Far from being annoyed by the artwork’s disintegration, Tim seemed fascinated. He came to inspect it at least twice a day, pointing out the latest changes, however small, to whoever happened to be in there. He took no part in the remolding himself, or none we ever saw, but it was as if his fascination egged us on. The sculpture lost both hands—vanished, presumed stolen—and its head began to loll drunkenly. Many people simply tugged a small lump of putty from one part of the body, rolled it into a cylinder between their palms, and stuck it back on somewhere else, so eventually it looked as if the statue were covered with short, fat worms. And finally there was a kind of tipping point, a moment when DO AS YOU PLEASE (FEEL FREE!) no longer even resembled a human form, but simply became a big block of malleable graffiti. What had once been the shoulder was fashioned into a rough approximation of a grimacing second head. Someone broke off part of the arm and used it to make a crude penis that jutted for a while from the statue’s crotch—until that, too, fell off, and lay with all the other handfuls and scrapings of Newplast trodden into the floor like lumps of chewed gum. And then the head itself was gone, ripped off and torn in two, as if the unknown perpetrator had tried to peer inside it. Like a Greek Aphrodite, someone said pretentiously of the malformed torso that remained, but we all knew this was quite different from those graceful effigies.

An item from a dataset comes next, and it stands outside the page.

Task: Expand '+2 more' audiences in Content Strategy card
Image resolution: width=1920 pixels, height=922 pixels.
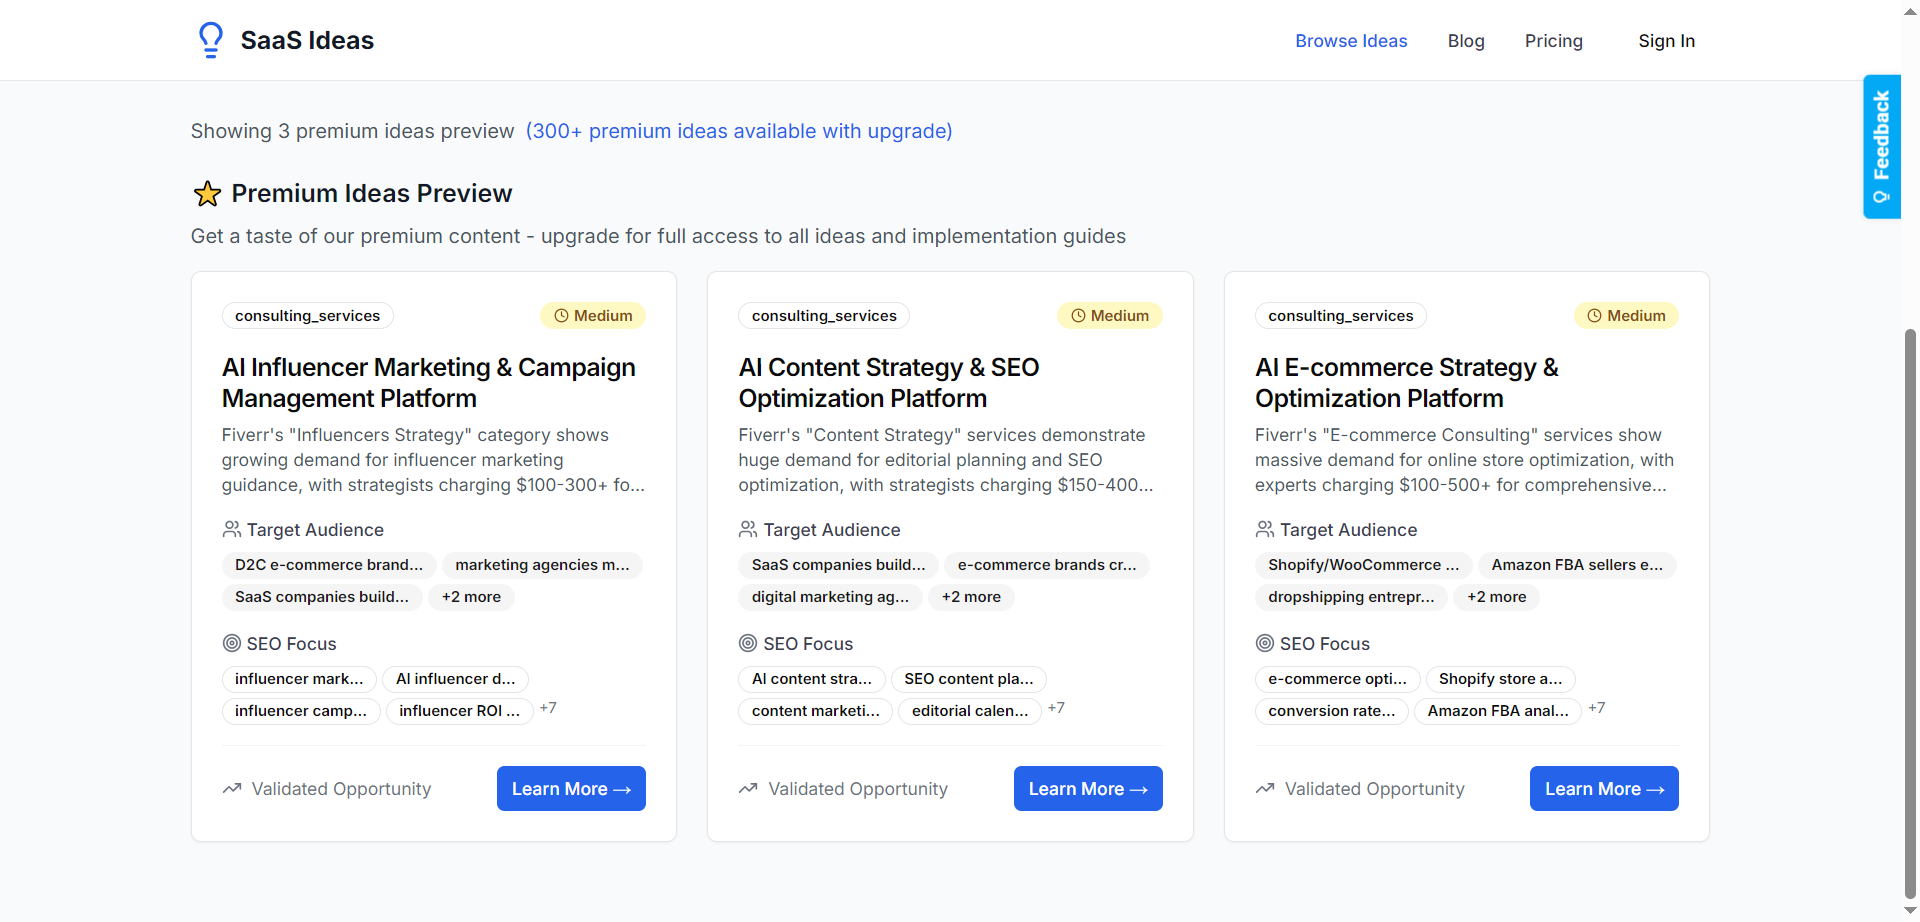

Next morning, the sculpture—what was left of it—had disappeared. Abbie had even cleaned up after it. The meeting room was spotless.
We felt slightly ashamed, the way you might feel after a night that had involved tequila, a night when you hadn’t behaved quite as well as you should. Some people even went so far as to suggest that, if there was another opportunity, they’d do things differently. Like, maybe take turns to act as security guards. A roster could be drawn up, CCTV installed.
But most of us felt that was missing the point. There wouldn’t be another time. What had happened to the sculpture had happened. That was the whole purpose of it.